Why does the U.S. tax code encourage debt?

I'd always taken the U.S. tax code for granted when it comes to tax shields for debt. Individuals can deduct mortgage interest, and companies can write off interest on debt. These nudge players towards debt, all things being equal. When I first joined Amazon.com, we were looking for more funds post-IPO to finance all the investments we wanted to make over the next several years, and we went with what was, at the time, the largest convertible debt offering ever. The internet market hadn't crashed then, and debt was the cheapest way to fill our war coffers.

But, as James Surowiecki notes, even without these tax shields, debt would be prevalent in the U.S. (after all, most people can't pay for an entire house with cash, and most companies love the leverage of debt). Even worse, these tax shield for debt have almost no social benefits while magnifying risk, as the recent financial crisis exposed all too well.

Surowiecki notes that while abolishing these tax breaks will be politically challenging, other countries have done it.

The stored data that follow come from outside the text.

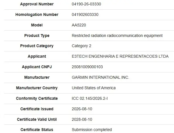This screenshot has width=174, height=133.
Task: Click the United States of America value
Action: [x=94, y=88]
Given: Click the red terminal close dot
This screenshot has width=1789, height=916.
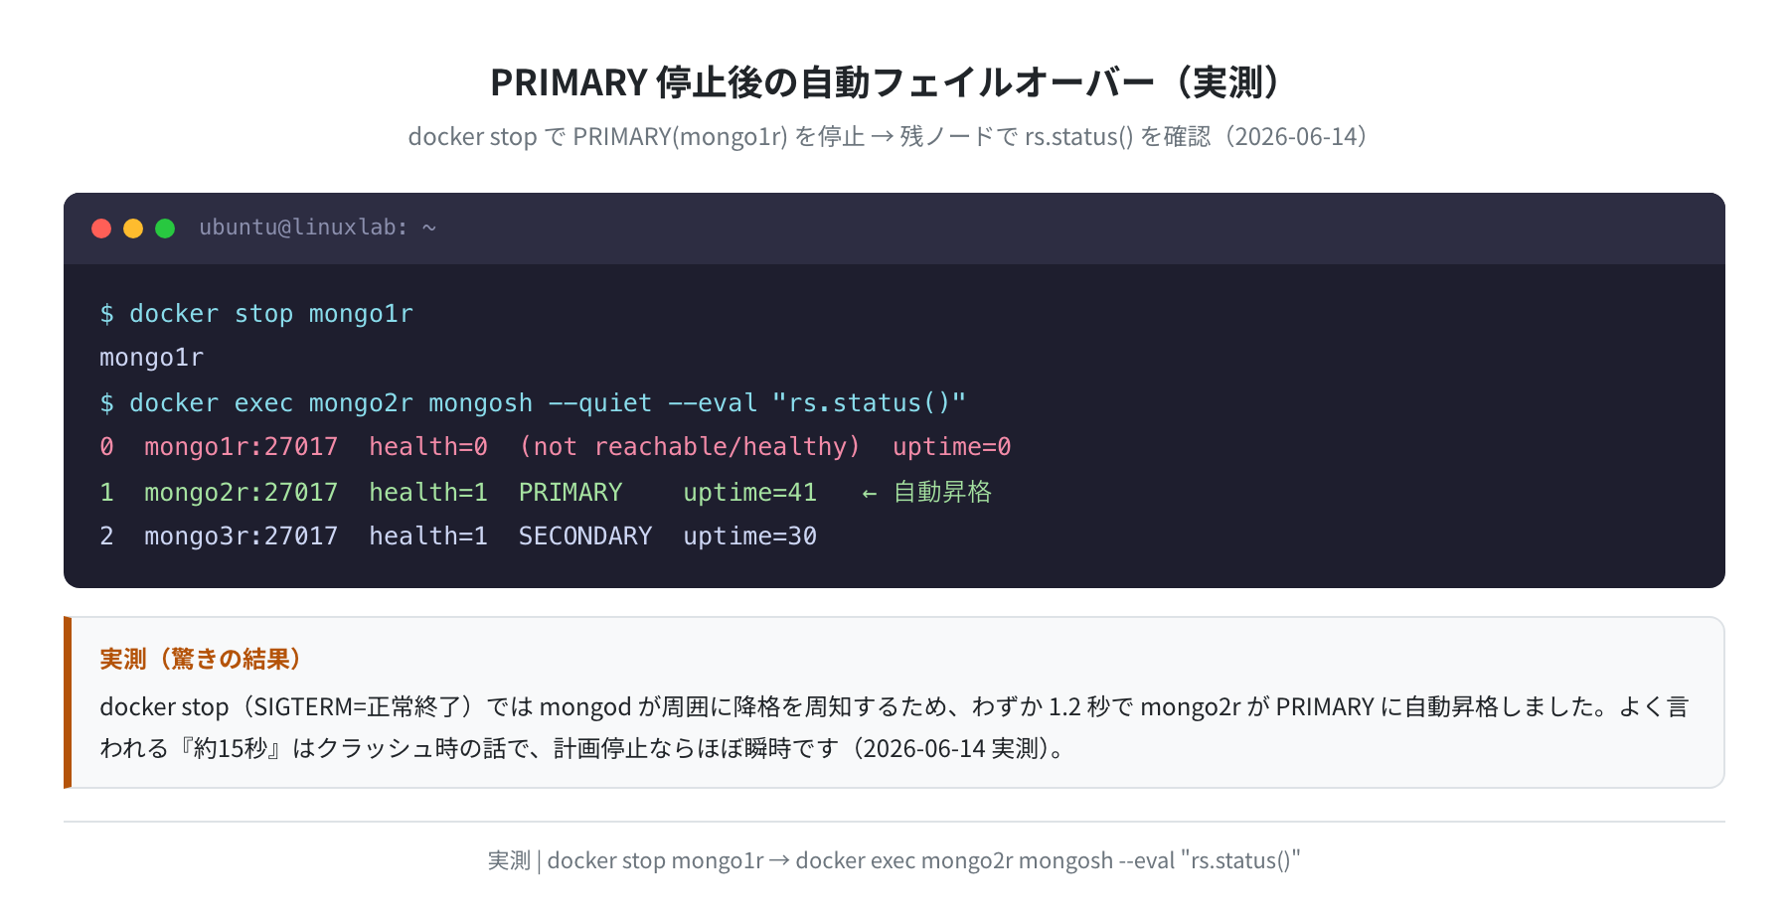Looking at the screenshot, I should coord(101,229).
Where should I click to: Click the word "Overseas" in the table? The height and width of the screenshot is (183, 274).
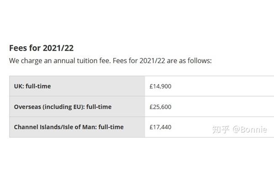[x=27, y=107]
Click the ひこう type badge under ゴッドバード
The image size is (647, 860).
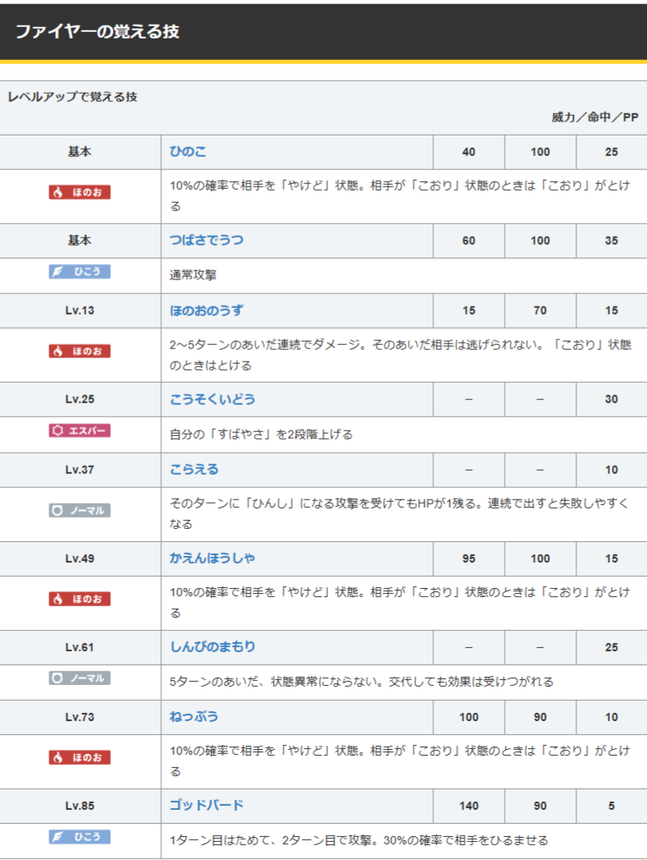[79, 837]
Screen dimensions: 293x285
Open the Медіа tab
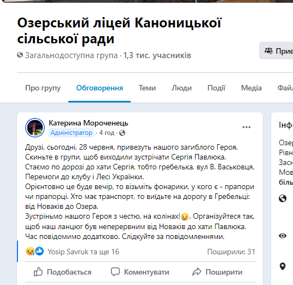pos(251,88)
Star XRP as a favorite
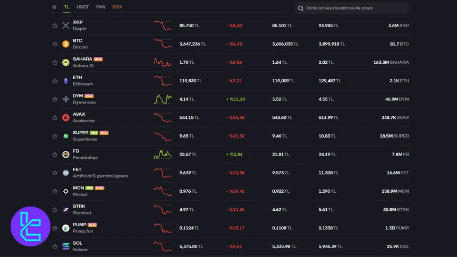457x257 pixels. tap(55, 25)
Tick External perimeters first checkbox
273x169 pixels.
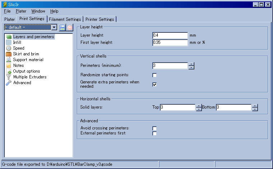click(x=154, y=133)
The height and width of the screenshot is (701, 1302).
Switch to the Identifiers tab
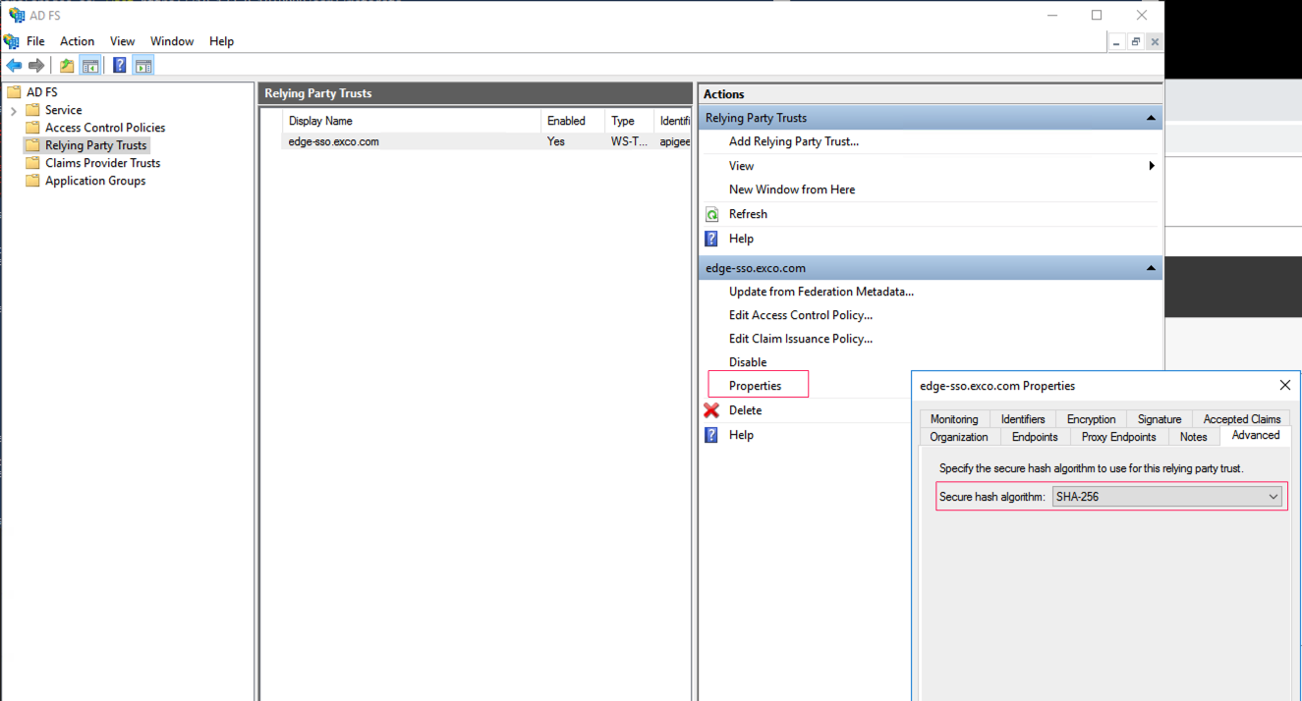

...there are precedents, on a smaller scale, for these kinds of changes. In the U.S., people used to be able to write off the interest they paid on credit cards. That tax break was abolished in 1986, and, the same year, the mortgage-interest deduction, which used to be unlimited, was capped. Great Britain, meanwhile, abolished its mortgage tax break in 2000. Similarly, there are a number of countries, including Brazil and Belgium, that don’t give corporate debt a tax advantage over equity, while, just last year, both Germany and Denmark cut back sharply on their business-interest tax breaks, limiting how much interest companies can write off. Given the weak state of the economy and of housing prices, a wholesale rewriting of the tax code may be a bridge too far right now, but there are plenty of reforms—capping deductions, phasing them out over time, restricting their use by heavily leveraged companies—that would move in the right direction.